* Exercise instructions
Lines holding the string "computer" are the ones to copy; find them all in the data.

* Data provided
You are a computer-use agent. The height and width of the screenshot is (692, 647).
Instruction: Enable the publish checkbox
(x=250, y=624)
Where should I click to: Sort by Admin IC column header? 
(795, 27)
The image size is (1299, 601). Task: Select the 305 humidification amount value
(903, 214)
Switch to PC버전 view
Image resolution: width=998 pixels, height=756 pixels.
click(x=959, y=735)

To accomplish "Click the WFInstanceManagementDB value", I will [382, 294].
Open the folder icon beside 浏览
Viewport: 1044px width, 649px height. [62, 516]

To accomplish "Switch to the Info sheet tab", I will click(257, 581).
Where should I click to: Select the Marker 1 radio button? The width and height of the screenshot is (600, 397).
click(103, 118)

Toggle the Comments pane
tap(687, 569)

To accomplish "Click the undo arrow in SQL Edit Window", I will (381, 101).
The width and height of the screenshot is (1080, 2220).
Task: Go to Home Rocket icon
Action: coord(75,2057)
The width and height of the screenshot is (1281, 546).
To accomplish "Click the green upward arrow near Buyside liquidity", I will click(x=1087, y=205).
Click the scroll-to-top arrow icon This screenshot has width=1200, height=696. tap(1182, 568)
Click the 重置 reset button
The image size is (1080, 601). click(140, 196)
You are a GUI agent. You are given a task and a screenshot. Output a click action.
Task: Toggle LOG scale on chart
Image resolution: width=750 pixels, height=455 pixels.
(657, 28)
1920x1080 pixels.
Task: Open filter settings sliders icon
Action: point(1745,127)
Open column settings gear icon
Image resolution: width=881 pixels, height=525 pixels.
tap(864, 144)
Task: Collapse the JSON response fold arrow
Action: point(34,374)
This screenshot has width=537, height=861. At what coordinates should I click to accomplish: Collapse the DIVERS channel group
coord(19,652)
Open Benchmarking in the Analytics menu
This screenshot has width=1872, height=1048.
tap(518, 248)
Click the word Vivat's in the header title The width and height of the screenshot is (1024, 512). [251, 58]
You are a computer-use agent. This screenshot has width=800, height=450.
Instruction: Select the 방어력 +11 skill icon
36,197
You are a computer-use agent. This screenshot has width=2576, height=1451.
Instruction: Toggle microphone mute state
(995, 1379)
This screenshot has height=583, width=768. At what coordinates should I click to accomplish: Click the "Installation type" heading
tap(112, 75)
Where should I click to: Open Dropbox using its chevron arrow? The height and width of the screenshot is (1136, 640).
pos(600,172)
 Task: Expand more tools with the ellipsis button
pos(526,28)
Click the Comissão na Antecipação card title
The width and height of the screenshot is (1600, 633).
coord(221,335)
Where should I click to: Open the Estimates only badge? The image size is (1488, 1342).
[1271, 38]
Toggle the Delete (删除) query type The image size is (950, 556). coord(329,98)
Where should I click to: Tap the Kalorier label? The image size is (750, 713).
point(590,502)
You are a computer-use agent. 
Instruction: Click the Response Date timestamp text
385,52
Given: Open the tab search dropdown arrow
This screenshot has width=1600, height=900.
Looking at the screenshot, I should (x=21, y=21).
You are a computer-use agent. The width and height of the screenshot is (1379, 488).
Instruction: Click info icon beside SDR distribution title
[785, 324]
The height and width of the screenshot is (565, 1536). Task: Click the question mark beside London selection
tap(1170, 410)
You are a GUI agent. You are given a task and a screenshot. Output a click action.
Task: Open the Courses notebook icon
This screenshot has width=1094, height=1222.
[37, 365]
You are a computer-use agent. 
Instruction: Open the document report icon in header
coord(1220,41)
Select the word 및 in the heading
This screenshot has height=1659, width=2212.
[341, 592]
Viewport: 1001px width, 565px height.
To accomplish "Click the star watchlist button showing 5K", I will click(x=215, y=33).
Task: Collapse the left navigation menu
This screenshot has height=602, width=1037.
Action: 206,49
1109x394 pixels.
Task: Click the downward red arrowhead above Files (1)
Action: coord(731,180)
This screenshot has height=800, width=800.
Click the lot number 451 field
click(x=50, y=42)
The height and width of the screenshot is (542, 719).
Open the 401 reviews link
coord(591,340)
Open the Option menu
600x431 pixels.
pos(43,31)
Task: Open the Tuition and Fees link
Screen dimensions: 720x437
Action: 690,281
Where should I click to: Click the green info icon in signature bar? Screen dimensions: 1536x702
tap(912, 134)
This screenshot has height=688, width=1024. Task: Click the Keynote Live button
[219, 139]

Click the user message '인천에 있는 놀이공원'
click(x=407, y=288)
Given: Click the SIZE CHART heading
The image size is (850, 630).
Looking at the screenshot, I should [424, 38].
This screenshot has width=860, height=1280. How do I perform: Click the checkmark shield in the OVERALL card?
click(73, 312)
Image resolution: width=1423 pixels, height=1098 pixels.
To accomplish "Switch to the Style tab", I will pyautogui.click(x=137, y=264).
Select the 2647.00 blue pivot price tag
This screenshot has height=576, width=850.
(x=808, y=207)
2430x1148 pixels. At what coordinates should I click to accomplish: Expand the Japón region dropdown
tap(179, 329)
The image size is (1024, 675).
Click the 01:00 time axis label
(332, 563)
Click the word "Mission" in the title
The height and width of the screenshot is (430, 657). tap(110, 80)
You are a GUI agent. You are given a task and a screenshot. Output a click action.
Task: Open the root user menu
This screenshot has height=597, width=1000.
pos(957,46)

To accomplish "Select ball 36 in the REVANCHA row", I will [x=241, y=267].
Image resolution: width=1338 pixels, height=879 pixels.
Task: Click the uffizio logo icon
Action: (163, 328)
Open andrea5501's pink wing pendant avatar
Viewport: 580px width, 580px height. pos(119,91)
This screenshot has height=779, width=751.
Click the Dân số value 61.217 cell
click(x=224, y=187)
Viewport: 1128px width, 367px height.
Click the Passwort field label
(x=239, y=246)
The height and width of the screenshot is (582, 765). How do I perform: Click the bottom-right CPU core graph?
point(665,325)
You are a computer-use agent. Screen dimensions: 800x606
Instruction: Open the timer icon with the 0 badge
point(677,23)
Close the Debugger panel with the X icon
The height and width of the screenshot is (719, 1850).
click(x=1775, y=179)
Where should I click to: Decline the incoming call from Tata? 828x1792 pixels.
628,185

* Response area
You are a computer-use agent. The height and width of the screenshot is (692, 647).
You are a computer-use agent. This screenshot has width=800, height=450.
You are a computer-use agent. This screenshot has width=2576, height=1451.
You are a computer-use agent. 
You are a computer-use agent. The width and height of the screenshot is (1379, 488).
You are a computer-use agent. 
You are a computer-use agent. Screen dimensions: 800x606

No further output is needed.